The name itself is a lament. Sonakanda -- from sona, meaning gold, and kanda, the Bengali word for weeping. One legend traces it to Swarnamoyee, a woman who cried for days within its walls; another to Sona Bibi, a widow confined here against her will by the soldiers of Isa Khan. Either way, the fort that guards the eastern bank of the Shitalakshya River in Narayanganj carries grief in its very syllables. But Sonakanda was built for a harder purpose than mourning. It was built to kill pirates.
When Mir Jumla II became Subahdar of Bengal in 1660, the Mughal Empire's eastern capital had a problem. Pirates terrorized the waterways that connected Dhaka to the wider world, raiding merchant vessels and threatening the prosperity of one of the empire's richest provinces. The Mughals had controlled Bengal since defeating Daud Khan Karrani in 1574, but controlling the rivers proved far more difficult than conquering the land. Mir Jumla's solution was blunt and architectural: three river forts ringing Dhaka, each positioned to command a critical stretch of water. Sonakanda was one of them, planted squarely on the Shitalakshya's eastern bank where it could intercept aggressors heading upstream toward the capital.
The fort is a study in functional brutality.
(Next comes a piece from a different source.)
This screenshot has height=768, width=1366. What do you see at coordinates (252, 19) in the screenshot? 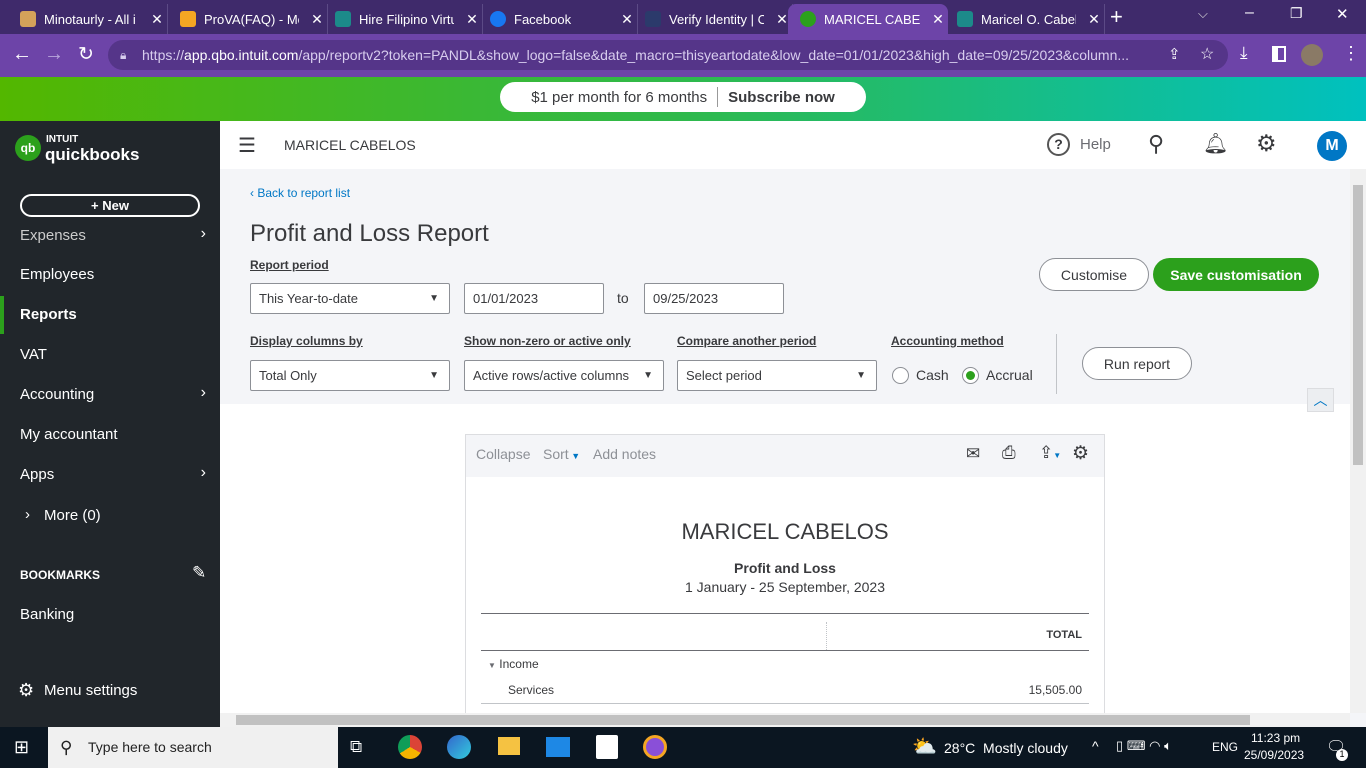
I see `tab-title: ProVA(FAQ) - Me` at bounding box center [252, 19].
Its quadrangular plan measures roughly 86 meters on each side, with octagonal bastions anchoring the four corners -- the western bastions wider at 6.85 meters than their eastern counterparts at 4.26 meters, because the river threat came from the west. Defensive walls rise over three meters high, thickening toward the base, perforated with loopholes of varying widths for guns and light cannons. But the fort's most distinctive feature is its massive circular artillery platform, a raised outwork on the western face where heavy cannons once aimed downriver. Two concentric circular walls enclose it -- the inner ring 15.70 meters in diameter, the outer 19.35 meters -- with a stairway spiraling up to the gun positions 6.09 meters above the ground. This is not decoration. This is a machine designed to pour fire onto pirate vessels fighting the current.
Legends cling to Sonakanda like river mist. Local tradition holds that hidden tunnels once connected the fort to Sonargaon, the old capital of Bengal, and to Lalbagh Fort across the city. No such tunnels have been verified, but the stories persist, feeding the fort's mystique. The competing origin tales for the name add another layer of sadness to the stonework. In one version, Swarnamoyee -- whose name contains the Bengali word for gold -- wept for days within the fort after some unnamed shock. In the other, Isa Khan, the Baro-Bhuiyan chieftain, forcibly married a widow named Sona Bibi and imprisoned her here, where her cries gave the fort its name. Both stories center a woman's anguish in a structure built for men's wars -- an irony the fort's builders almost certainly never considered.
Sonakanda endures, though the centuries have not been gentle. The World Monuments Fund placed it on its 2008 Watch List of endangered heritage sites, drawing international attention to a fort that most visitors to Dhaka never see. The pirates it was built to repel are long gone, and the Shitalakshya flows past without incident. Narayanganj has grown dense around it, factories and apartment blocks pressing close to walls that once commanded open water and empty floodplain. Yet the artillery platform still stands, its circular ramparts intact, its stairway still climbable. From the top, you can see the river the Mughals fought to control -- slower now, quieter, but still the same water that once carried raiders upstream toward the empire's treasures.
Located at 23.607N, 90.512E on the eastern bank of the Shitalakshya River in Narayanganj, just southeast of central Dhaka. Best viewed at 2,000-3,000 feet. The fort's quadrangular outline and circular artillery platform are distinctive from above. Nearby airport: Hazrat Shahjalal International Airport (VGHS), approximately 20 km northwest. The river provides a useful navigation reference.